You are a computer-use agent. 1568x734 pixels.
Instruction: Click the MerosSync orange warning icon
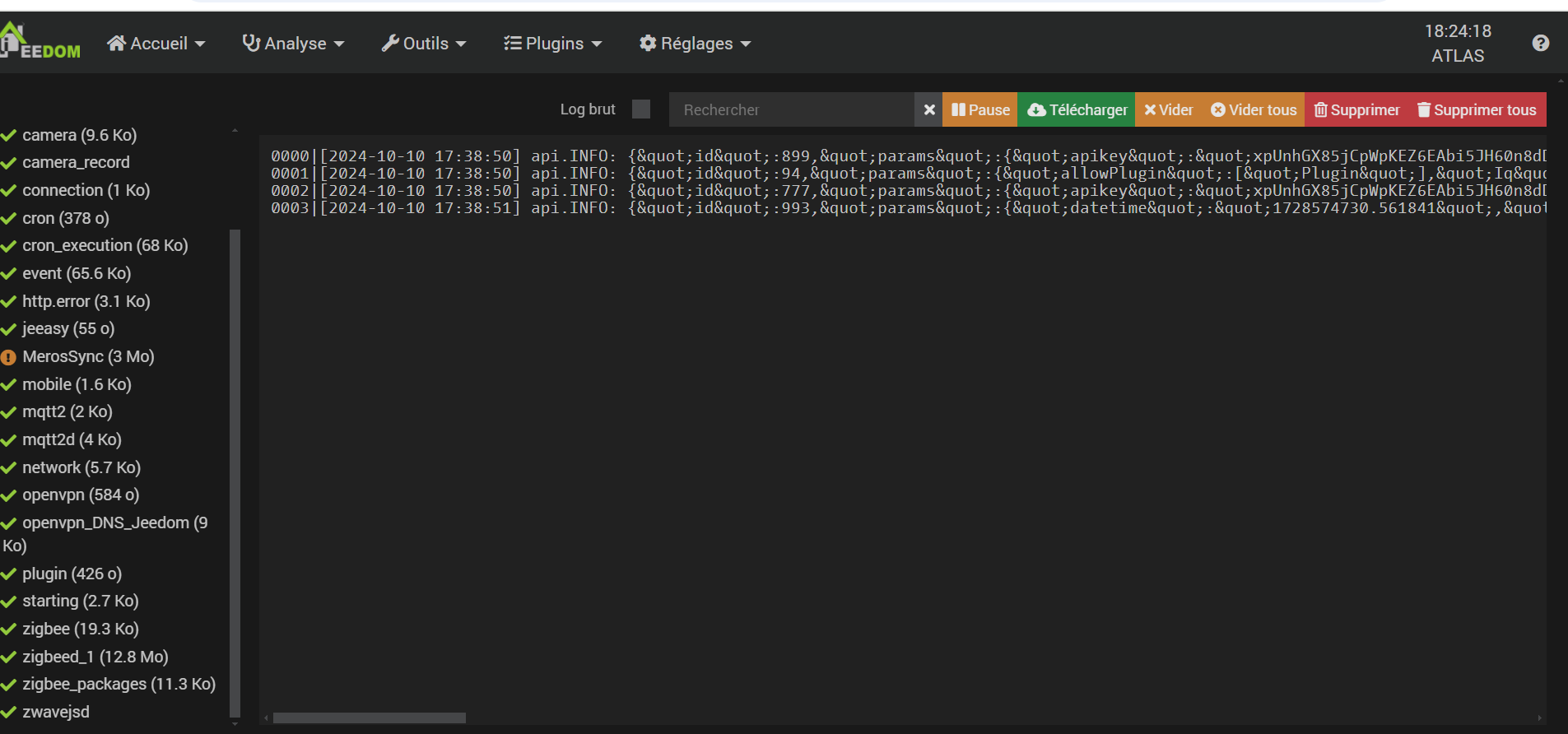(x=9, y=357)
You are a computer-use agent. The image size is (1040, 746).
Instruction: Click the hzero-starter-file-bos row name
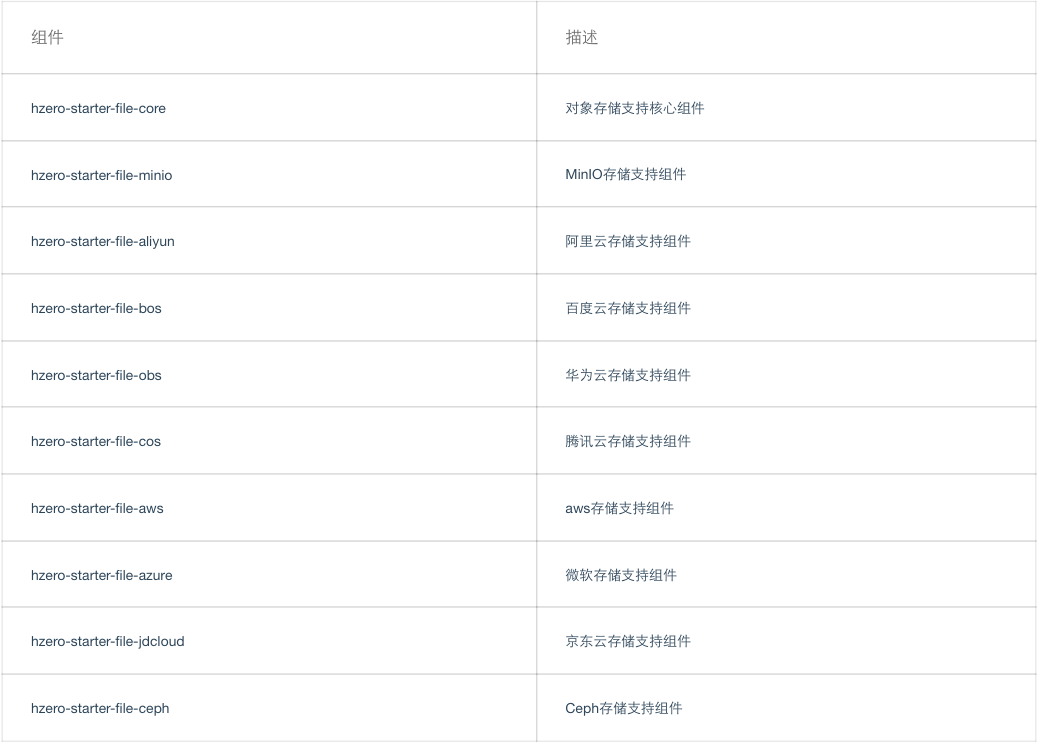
_ _ _ _
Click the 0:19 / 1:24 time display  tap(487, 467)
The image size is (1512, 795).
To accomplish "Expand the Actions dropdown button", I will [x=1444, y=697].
_ _ _ _
WHAT IS REQUIRED = Out of the records above, please copy exactly the lines from the line with "You are a computer-use agent. 1568x734" up to and including the line with "Instruction: Click the hzero-starter-file-bos", minus the pictures.

SOLUTION TO THE PROBLEM =
You are a computer-use agent. 1568x734 pixels.
Instruction: Click the MerosSync orange warning icon
(x=9, y=357)
You are a computer-use agent. The image size is (1040, 746).
Instruction: Click the hzero-starter-file-bos row name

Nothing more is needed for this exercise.